Ende August publizierte die „European Society of Cardiology“ (ESC) neue Bluthochdruck-Leitlinien [1] – demnach sollen bereits leicht erhöhte Blutdruckwerte behandelt werden und alle Betroffenen sollten Werte zwischen 120–129/70–79 mmHg anstreben. Im klinischen Alltag ist es aber häufig schwer, diesen ambitionierten Zielblutdruck zu erreichen. Hemmschuhe sind eine unzureichende Adhärenz oder Unverträglichkeit bei Dosiserhöhungen von Einzelsubstanzen oder von Zweifachkombinationspillen.
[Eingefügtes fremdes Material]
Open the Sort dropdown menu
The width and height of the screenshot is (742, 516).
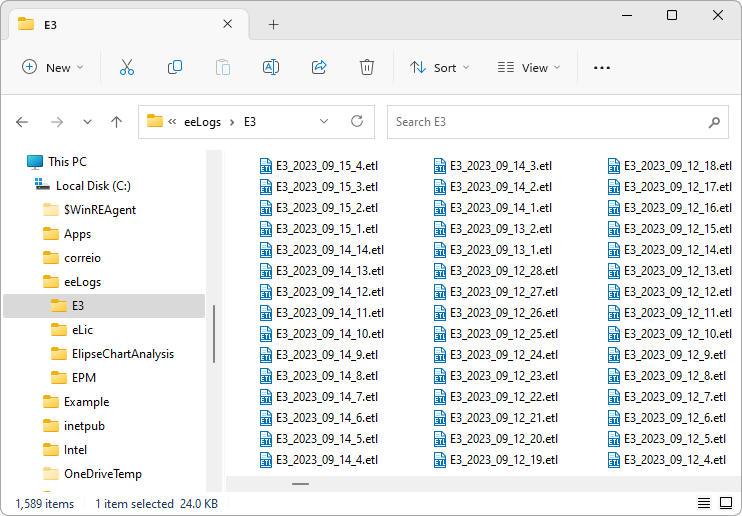[433, 67]
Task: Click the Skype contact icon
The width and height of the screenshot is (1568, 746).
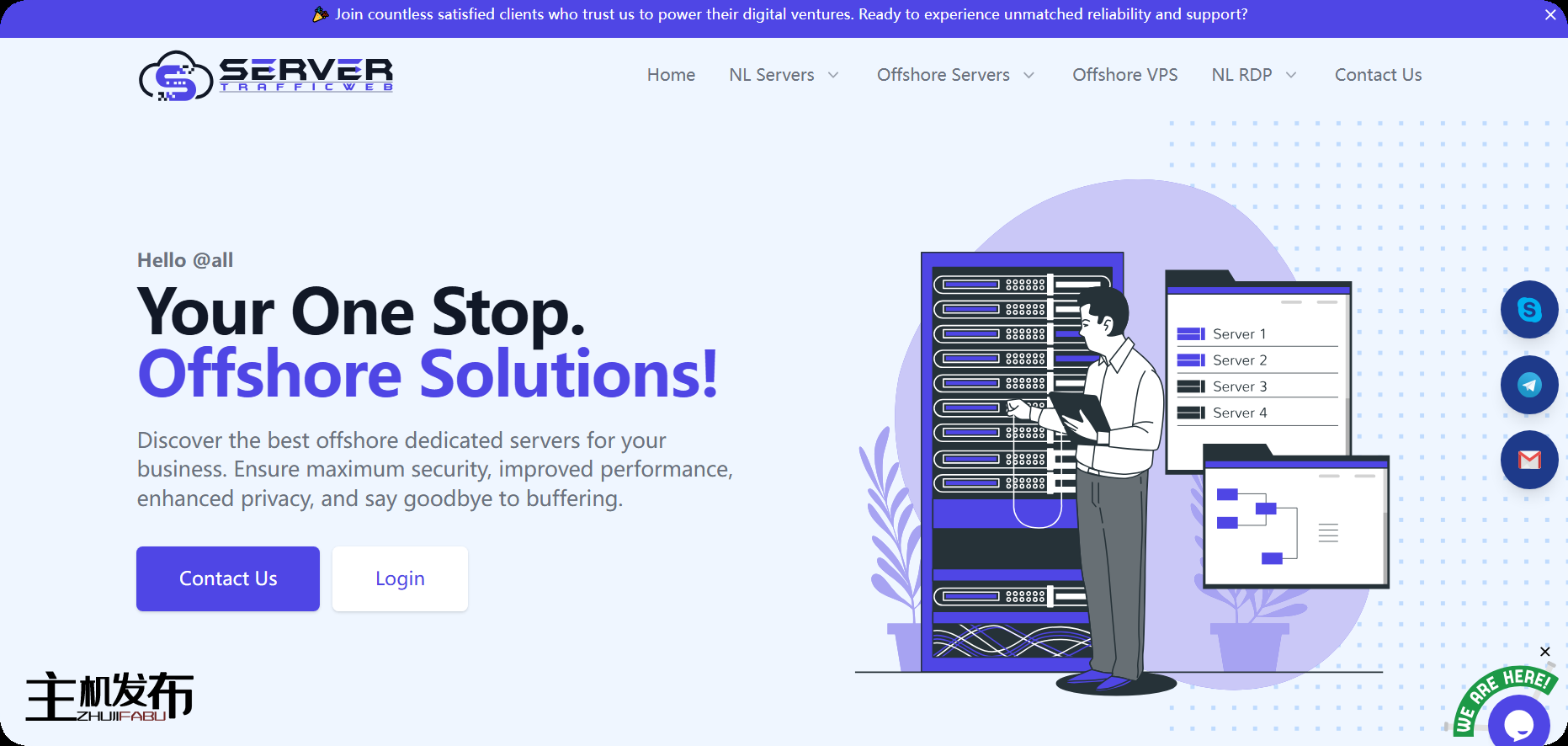Action: (1528, 310)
Wie eine aktuelle Studie [2] zeigte, könnte die Therapie mit einer Dreifachkombinationspille hilfreich sein: Sie erwies sich als effektiv und gut verträglich.
Die aktuelle Studie demonstrierte eine Überlegenheit der Dreifachkombination „GMRx2“, bestehend aus Telmisartan (20 mg), Amlodipin (2,5 mg) und Indapamid (1,25 mg) (Startdosis entsprechend jeweils der Hälfte der Standarddosis von GMRx2), gegenüber den verschiedenen Kombinationen von jeweils zwei dieser drei Wirkstoffe im Hinblick auf die Blutdrucksenkung. „Von besonderer Bedeutung für den Klinikalltag ist, dass die Studie Patientinnen und Patienten mit relativ moderat erhöhten Blutdruckwerten einschloss, von denen ein Großteil aber erst unter der Dreifachkombination problemlos die neuen Zielwerte der europäischen kardiovaskulären Fachgesellschaft erreichten. Das zeigt uns: Betroffene lassen sich in den ambitionierten Zielwertbereich bringen, und zwar einfach und bequem mit einer Tablette pro Tag“, erklärt Prof. Dr. Markus van der Giet, Vorstandsvorsitzende der Deutschen Hochdruckliga.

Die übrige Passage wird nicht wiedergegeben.